Implication for design for individual scenarios

Based on the results of the experiments reported in this paper, we offer the following recommendation for the design of menu selection interface for use in single-task (i.e., desktop-like) conditions or while the user is engaged with an on-going dynamic task (such as while driving a car).

For desktop settings, while radial and linear menu style each have their advantages — radial style is quicker to access, while linear style is more flexible and easier to design the structure and content of the menu — if the designer has a reasonably sized static menu, using visual or dual radial layout would likely yield better performance. Otherwise, visual or dual linear are also quite usable and are perhaps more suitable for menus that are longer or that have dynamic content.

For driving conditions, we recommend audio radial for reasonably sized static menu. If the menu size is longer or contains dynamic content, audio linear is probably more suitable, and we don’t recommend visual interfaces at all. Even the dual interfaces should be excluded if possible to avoid potential danger.

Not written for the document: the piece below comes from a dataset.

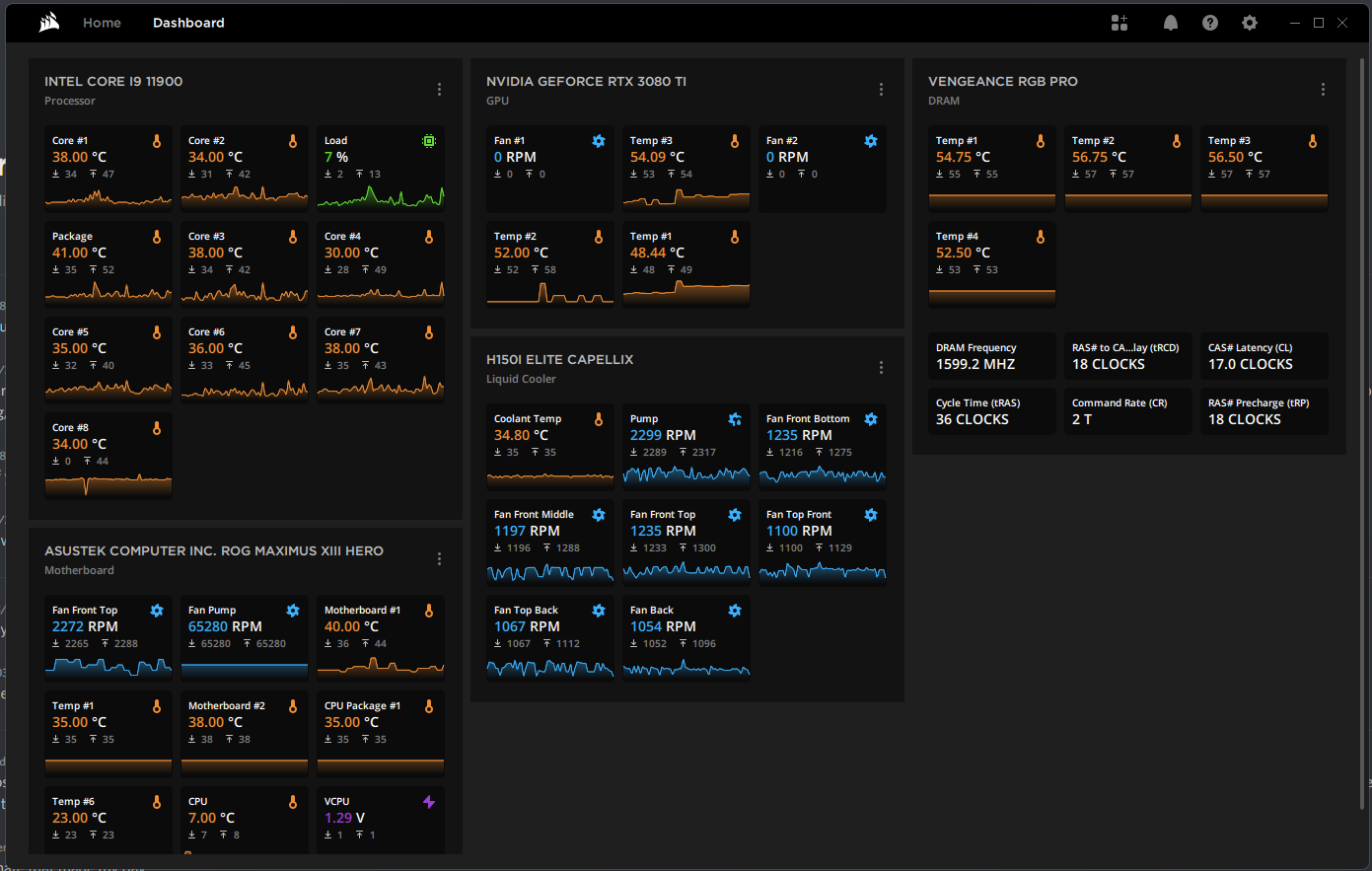
Task: Switch to the Home tab
Action: coord(102,23)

In addition, although audio interfaces are safer under the driving conditions, they still impose a cognitive load which could affect a user’s driving performance.

Implication for design for integrated scenario and shared input multi-modal mobile interfaces

While multi-tasking in mobile scenarios has been heavily investigated in recent years [Pascoe, et al., 2000], significant amount of efforts have been taken into the design of eyes-free interface/interaction techniques for mobile devices; however, as Pascoe and colleagues [Pascoe, et al., 2000] have pointed out, while mobile devices can be accessed on the move, they are frequently used in stationary scenarios where users have the majority of their visual attention available for mobile HCI tasks. In such cases, the visual interface will often have an advantage. While earlier research often tends to focus on either the general use or eyes-free use of mobile devices (Figure 13, usage scenario 2), we believe that both stationary and eyes-free usage scenarios are equally important for mobile interface design and need to considered as an integrated whole rather than two separate scenarios.

multimodal mobile fig.13

Figure 13. Three approaches for designing mobile interfaces and interaction techniques. The first two represent more traditional approaches while the third one is our proposed approach. 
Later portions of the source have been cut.